Ever since announcing his candidacy, President Trump has spoken strongly in favor of enforcing existing immigration laws. This rhetoric appears to be giving potential illegal aliens second thoughts about trying to enter the United States – at least until they see what policies the administration ends up implementing and/or enforcing.

These results make sense. If a person is told that they are not welcome to illegally enter a particular location, they are far less likely to even try. The astounding decline in illegal entries appears to be proving that the message the Trump administration is sending to would-be illegal immigrants is having the desired effect.

This shouldn’t come as a surprise, either, because history tells the same story. As noted by the Federation of American Immigration Reform in the past, a combination of rhetoric and action – even though many believe it was far from enough – helped former President Bill Clinton significantly boost “voluntary removals” and curb attempted crossings by would-be illegal immigrants.
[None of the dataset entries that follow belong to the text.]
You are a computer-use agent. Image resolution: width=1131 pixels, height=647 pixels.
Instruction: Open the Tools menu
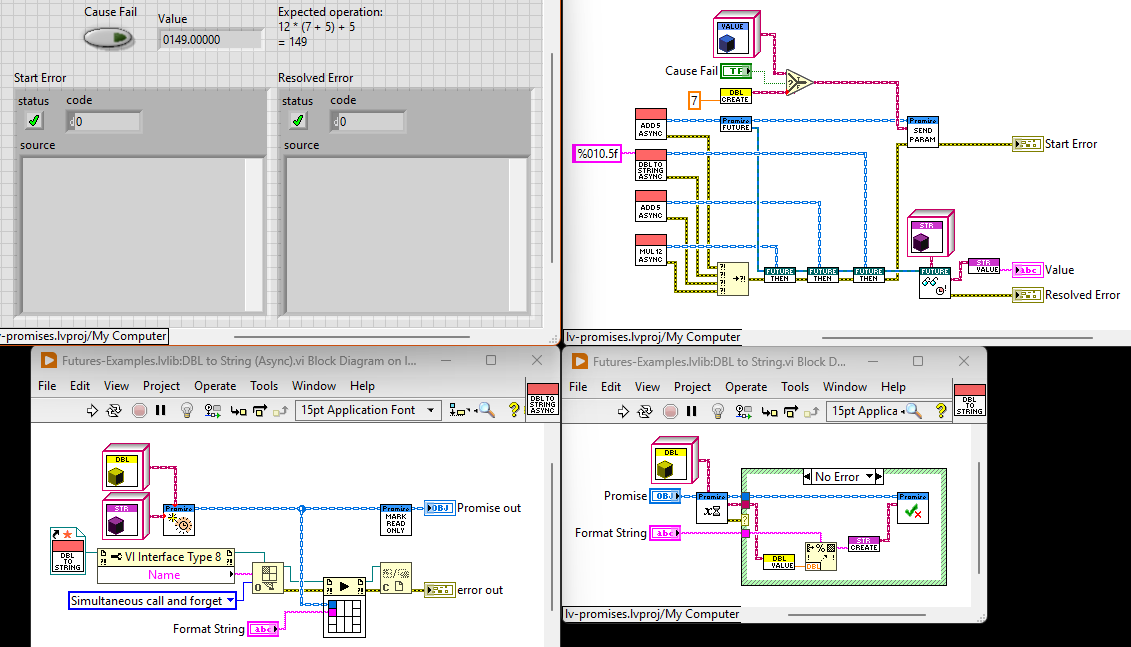[x=263, y=385]
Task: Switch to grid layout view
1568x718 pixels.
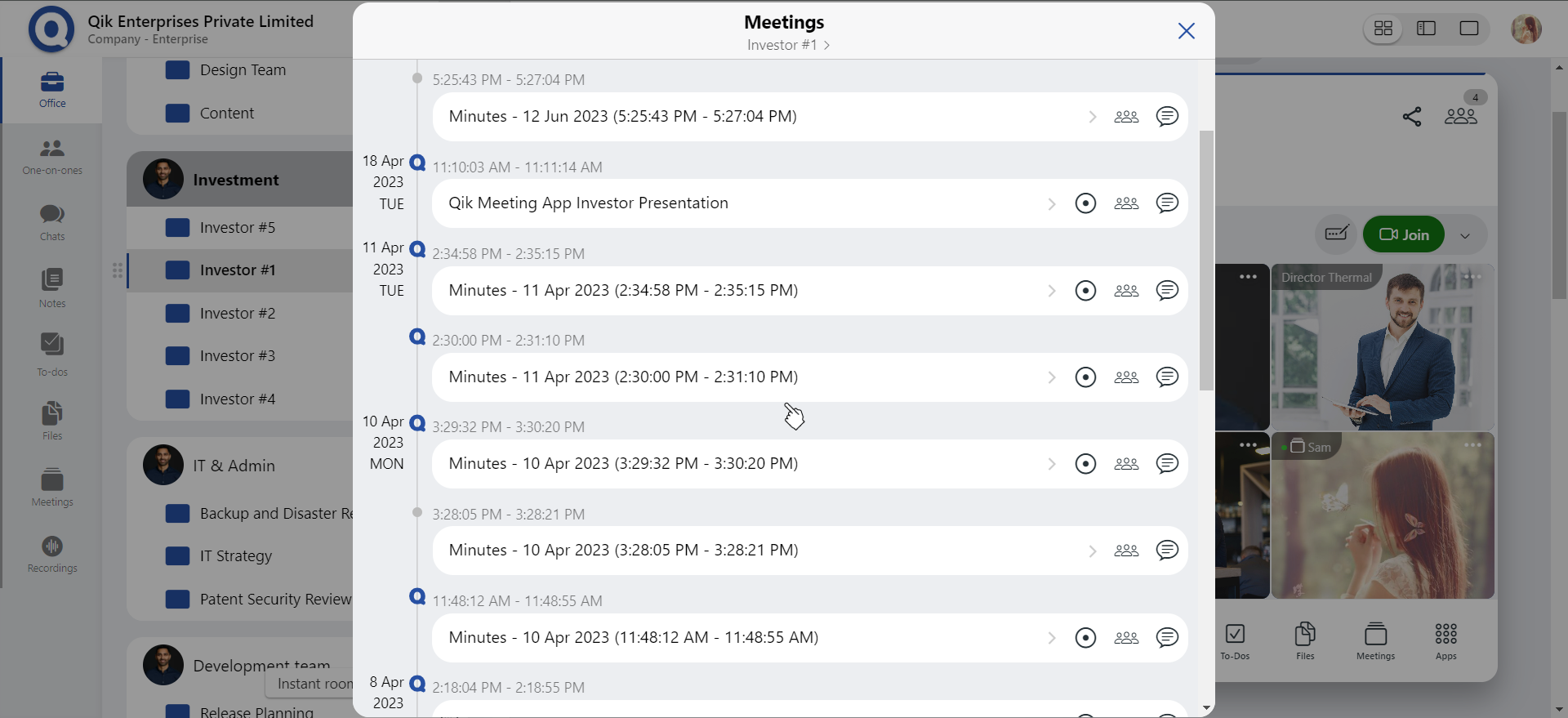Action: coord(1383,29)
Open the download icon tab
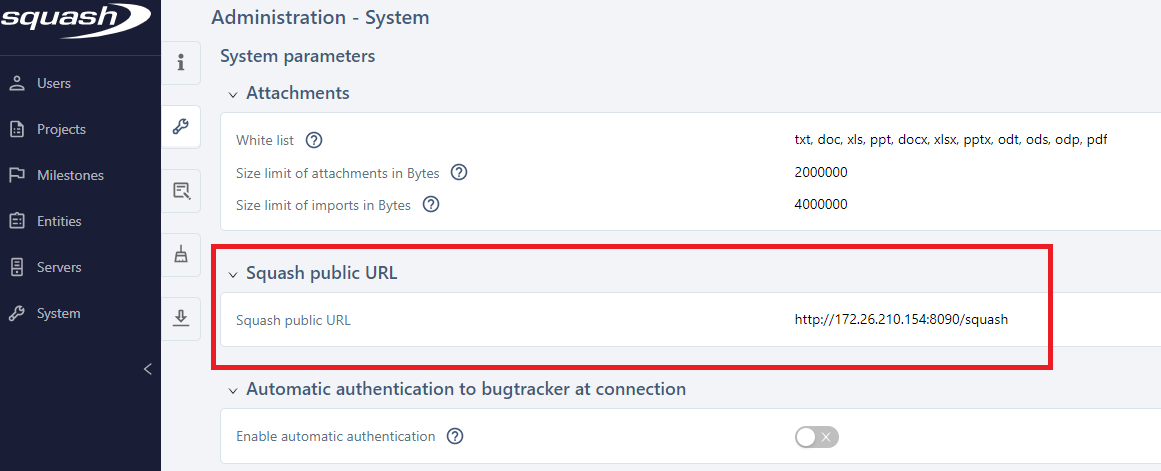 click(181, 318)
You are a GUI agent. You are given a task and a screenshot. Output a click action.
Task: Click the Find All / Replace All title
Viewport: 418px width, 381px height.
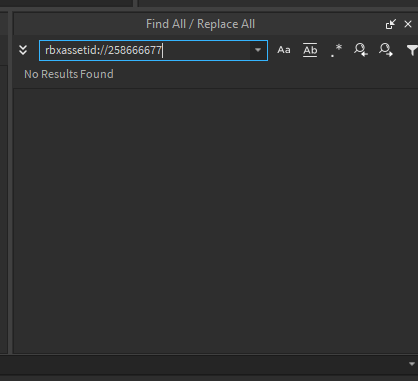[200, 24]
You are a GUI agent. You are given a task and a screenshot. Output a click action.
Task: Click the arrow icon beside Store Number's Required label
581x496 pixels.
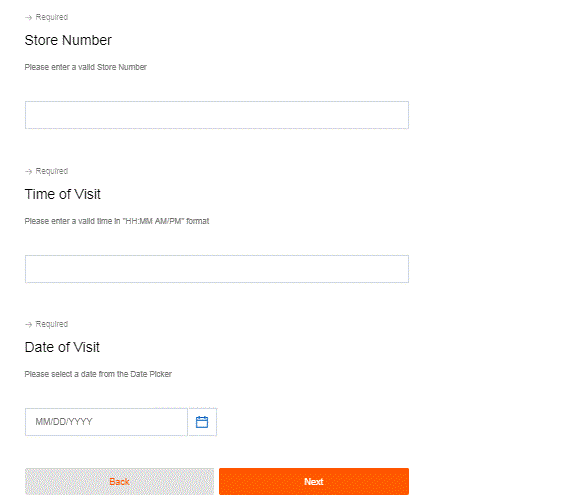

Removing the incentives for illegal aliens to violate our laws is the cheapest, most effective, and most humane means of reducing illegal immigration. This approach starts with changing the narrative and ending the distribution of benefits currently available to illegal aliens. As is being witnessed, fewer unauthorized migrants will attempt to enter the United States when the river of incentives starts to dry up.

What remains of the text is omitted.